Mas também deixei de saber o que podia e não podia escrever aqui. Quando se dirige um jornal, tem-se outras responsabilidades. Informação? Tem de ser dada no jornal, não posso trazê-la para aqui. Opinião? Como falar aqui do que não digo lá? E que efeitos tem, em termos de jornal, o que eu possa dizer aqui? Passei a não dispor da gramática de leitura do que eu aqui escrevesse. Até porque eu também não dominava inteiramente o que estava afazer no jornal. "O caminho faz-se caminhando". Era a sério.
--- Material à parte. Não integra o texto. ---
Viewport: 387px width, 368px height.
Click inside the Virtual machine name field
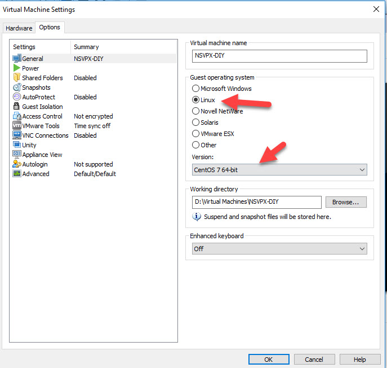279,56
Não menos importante, se não mesmo o mais importante... Que sentido fazia continuar com este blogue? Que importância tinha dar-lhe continuidade? É verdade que vários amigos me puxaram as orelhas pela minha ausência. Talvez lhes fizesse alguma falta. Ou é presunção minha? Mas isso não é suficiente. Procuro fazer coisas que eu penso que são importantes. A vida é curta demais para fazermos coisas sem sentido. Enquanto eu não visse um sentido que justificasse o tempo e a energia que isto leva, não saberia voltar aqui. Só por fazer, não vale a pena.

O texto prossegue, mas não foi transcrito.